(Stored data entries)
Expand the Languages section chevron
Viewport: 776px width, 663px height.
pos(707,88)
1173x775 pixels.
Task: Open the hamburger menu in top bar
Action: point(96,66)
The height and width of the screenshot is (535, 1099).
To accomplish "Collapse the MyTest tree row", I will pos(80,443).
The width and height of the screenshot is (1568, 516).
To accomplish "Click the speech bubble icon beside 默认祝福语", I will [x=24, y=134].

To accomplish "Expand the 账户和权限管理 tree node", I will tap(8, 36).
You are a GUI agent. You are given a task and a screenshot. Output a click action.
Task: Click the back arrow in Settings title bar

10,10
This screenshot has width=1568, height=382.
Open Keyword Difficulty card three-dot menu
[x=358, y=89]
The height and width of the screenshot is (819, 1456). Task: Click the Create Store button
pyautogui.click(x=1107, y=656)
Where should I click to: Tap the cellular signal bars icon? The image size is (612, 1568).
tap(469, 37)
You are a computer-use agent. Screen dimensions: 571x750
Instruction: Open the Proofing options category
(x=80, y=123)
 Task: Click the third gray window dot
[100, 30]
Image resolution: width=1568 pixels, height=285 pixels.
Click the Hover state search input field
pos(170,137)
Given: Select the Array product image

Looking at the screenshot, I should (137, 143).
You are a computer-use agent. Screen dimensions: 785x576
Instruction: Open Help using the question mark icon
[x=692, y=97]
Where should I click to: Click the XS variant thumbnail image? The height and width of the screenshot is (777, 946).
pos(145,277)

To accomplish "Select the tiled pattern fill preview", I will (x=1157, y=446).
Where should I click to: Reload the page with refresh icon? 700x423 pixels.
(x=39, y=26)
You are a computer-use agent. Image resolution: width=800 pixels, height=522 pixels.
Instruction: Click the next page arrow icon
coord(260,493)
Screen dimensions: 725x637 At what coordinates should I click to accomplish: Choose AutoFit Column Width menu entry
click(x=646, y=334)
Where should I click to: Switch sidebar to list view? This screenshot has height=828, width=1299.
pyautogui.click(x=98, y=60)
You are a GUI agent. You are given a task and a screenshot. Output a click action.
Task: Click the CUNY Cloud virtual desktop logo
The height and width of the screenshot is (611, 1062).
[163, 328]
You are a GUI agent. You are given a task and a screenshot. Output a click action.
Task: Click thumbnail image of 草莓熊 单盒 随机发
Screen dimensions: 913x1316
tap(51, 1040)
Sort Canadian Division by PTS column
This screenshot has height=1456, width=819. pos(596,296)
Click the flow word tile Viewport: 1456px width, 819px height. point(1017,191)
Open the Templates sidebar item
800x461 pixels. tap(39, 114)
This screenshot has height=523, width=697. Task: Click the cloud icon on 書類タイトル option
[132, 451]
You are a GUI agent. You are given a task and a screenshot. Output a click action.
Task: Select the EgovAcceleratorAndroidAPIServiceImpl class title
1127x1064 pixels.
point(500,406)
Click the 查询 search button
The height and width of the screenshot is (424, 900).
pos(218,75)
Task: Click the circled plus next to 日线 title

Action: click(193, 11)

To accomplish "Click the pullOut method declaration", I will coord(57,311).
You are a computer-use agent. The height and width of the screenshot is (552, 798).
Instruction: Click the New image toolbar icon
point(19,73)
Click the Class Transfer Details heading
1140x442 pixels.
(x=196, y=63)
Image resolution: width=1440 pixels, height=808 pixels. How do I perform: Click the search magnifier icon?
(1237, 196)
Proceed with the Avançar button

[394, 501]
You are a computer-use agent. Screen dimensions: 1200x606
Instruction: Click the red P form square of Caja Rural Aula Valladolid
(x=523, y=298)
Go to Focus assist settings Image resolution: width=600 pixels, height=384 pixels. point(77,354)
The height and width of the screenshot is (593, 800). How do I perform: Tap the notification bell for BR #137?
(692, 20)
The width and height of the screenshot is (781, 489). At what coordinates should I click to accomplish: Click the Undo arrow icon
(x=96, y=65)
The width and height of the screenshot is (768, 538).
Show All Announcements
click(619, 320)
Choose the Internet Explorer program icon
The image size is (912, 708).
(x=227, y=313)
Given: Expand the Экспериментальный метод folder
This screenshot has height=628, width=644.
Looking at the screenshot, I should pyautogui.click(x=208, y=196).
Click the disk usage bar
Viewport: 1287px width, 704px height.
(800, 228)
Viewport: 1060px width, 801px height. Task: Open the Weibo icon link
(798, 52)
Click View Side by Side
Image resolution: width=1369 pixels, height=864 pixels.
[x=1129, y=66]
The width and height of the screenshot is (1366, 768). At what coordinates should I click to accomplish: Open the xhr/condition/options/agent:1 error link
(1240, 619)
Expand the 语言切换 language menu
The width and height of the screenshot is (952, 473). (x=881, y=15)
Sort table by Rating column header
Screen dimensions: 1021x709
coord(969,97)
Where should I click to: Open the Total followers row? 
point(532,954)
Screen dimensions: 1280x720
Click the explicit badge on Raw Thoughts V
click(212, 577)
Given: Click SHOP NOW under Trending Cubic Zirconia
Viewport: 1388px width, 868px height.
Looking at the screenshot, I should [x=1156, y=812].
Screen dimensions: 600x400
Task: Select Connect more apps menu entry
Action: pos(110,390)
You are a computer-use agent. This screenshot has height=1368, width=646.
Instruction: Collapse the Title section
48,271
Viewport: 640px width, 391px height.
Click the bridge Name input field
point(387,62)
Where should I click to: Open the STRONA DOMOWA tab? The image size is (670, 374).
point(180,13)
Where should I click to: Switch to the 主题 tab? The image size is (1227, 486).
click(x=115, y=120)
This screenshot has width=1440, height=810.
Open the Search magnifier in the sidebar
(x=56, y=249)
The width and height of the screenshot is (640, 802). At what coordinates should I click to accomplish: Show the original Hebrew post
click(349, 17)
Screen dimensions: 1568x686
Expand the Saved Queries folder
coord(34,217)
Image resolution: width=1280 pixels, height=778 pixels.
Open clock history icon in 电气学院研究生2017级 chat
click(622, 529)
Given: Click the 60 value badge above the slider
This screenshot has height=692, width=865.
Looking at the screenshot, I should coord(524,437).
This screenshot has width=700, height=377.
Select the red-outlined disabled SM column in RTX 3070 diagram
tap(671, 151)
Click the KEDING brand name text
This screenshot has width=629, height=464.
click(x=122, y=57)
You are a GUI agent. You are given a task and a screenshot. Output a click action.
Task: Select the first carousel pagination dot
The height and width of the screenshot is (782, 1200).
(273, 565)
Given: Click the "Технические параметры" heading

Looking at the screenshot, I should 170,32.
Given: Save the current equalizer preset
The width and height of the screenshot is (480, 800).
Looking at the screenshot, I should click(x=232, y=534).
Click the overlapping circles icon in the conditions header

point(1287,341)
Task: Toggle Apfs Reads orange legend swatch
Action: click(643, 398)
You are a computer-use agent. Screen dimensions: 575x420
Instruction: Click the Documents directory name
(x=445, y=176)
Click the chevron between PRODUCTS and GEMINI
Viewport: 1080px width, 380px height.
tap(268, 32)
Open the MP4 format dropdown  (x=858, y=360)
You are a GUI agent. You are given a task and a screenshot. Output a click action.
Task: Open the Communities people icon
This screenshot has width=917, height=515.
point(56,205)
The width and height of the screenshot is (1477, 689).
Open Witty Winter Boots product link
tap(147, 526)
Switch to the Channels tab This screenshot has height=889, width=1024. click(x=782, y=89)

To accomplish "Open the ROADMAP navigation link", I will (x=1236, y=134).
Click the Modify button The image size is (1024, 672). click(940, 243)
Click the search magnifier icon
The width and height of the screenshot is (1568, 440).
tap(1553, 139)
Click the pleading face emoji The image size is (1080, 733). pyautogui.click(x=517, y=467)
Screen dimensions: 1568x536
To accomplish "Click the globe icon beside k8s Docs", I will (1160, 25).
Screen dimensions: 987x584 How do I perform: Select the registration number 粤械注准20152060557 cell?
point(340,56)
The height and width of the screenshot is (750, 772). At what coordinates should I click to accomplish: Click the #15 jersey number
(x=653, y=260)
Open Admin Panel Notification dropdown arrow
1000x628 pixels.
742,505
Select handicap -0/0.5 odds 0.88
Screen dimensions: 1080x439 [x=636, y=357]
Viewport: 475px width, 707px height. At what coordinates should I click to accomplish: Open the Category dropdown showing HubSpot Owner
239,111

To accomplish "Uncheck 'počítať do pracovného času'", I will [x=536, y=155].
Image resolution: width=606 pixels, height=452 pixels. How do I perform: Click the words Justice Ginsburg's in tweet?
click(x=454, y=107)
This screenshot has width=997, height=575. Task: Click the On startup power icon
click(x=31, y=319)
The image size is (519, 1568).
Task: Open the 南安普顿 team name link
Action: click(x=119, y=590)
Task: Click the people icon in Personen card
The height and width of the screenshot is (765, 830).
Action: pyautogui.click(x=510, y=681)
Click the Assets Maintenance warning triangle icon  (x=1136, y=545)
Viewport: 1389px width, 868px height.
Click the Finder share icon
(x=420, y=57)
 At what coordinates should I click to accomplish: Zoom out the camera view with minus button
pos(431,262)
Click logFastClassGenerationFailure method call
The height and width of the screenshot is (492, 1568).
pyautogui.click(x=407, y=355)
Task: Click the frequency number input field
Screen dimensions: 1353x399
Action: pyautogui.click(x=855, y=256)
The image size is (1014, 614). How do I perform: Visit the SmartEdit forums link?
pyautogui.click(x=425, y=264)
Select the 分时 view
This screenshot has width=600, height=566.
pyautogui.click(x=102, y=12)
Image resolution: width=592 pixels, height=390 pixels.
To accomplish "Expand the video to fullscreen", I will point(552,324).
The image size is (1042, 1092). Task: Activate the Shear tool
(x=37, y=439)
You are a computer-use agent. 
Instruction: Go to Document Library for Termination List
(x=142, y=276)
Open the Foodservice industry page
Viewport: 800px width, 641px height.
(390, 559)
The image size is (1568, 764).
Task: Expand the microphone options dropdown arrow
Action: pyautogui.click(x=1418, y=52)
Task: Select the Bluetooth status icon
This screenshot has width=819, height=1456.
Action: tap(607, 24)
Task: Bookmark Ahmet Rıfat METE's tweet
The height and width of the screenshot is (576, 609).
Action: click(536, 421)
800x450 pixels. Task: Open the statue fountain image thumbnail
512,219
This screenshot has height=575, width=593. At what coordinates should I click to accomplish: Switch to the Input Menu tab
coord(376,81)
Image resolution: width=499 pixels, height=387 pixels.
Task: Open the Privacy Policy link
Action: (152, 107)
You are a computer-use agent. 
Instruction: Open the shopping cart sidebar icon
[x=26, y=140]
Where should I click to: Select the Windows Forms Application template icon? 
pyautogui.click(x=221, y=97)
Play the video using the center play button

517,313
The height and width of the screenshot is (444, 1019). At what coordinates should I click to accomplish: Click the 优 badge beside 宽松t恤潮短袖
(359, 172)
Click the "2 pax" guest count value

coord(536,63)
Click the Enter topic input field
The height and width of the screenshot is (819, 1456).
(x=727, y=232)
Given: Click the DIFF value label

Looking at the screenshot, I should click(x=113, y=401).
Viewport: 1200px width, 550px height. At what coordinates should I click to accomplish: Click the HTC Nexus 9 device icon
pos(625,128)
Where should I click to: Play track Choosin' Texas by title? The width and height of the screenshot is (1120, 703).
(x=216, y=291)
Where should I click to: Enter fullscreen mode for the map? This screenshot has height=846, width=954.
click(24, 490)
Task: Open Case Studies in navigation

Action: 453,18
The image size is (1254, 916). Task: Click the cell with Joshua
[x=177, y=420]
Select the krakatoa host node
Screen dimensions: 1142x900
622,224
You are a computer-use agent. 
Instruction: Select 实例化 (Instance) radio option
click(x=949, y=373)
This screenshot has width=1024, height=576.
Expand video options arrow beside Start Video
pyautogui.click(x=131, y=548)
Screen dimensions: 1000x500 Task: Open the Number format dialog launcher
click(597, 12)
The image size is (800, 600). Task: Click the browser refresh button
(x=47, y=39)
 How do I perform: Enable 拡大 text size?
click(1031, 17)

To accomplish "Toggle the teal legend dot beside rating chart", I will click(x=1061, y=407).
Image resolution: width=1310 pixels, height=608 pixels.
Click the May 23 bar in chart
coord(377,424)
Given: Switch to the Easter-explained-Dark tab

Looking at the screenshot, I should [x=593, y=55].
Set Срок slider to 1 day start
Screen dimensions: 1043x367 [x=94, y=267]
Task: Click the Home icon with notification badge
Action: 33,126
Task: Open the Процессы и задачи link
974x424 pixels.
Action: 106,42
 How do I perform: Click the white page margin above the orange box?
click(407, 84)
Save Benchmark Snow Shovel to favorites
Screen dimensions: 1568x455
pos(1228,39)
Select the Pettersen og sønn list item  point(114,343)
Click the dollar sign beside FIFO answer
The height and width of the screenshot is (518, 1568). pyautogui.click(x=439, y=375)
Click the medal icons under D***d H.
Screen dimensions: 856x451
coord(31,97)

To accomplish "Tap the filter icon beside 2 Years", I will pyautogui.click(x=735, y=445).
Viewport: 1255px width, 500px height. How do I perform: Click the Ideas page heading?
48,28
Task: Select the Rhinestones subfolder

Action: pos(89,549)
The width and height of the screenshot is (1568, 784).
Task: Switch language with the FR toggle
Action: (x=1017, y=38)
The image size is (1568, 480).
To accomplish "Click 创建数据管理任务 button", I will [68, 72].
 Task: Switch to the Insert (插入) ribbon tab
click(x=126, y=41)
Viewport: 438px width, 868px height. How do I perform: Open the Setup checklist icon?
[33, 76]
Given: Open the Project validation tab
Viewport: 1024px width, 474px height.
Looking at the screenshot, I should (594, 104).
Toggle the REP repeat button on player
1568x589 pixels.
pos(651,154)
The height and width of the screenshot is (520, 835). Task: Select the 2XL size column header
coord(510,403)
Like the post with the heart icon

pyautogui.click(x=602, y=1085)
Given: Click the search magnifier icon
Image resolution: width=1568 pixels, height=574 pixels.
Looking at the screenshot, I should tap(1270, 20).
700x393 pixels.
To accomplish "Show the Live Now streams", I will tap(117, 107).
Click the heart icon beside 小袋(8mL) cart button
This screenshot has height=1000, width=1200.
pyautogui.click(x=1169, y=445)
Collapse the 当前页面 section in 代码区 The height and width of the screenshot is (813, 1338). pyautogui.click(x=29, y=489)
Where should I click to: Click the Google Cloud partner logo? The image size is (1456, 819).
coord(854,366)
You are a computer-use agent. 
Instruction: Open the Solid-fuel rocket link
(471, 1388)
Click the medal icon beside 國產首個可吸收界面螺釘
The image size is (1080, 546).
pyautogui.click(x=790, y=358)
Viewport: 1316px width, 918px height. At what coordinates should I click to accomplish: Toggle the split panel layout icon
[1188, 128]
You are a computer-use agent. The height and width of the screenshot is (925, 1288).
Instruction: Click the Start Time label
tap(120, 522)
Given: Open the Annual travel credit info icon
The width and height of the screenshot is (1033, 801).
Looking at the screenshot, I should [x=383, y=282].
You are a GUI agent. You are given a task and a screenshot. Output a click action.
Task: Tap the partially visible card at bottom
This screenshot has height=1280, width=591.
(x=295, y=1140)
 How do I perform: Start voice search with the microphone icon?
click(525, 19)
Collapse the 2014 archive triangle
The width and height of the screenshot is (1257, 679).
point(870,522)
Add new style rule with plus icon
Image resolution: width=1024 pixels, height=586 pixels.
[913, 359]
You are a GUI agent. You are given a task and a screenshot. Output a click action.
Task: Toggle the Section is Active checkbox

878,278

INSTRUCTIONS TO FOLLOW »
Please go through the data and copy each line containing the word "node".

RESULT BELOW »
To accomplish "Expand the 账户和权限管理 tree node", I will tap(8, 36).
Select the krakatoa host node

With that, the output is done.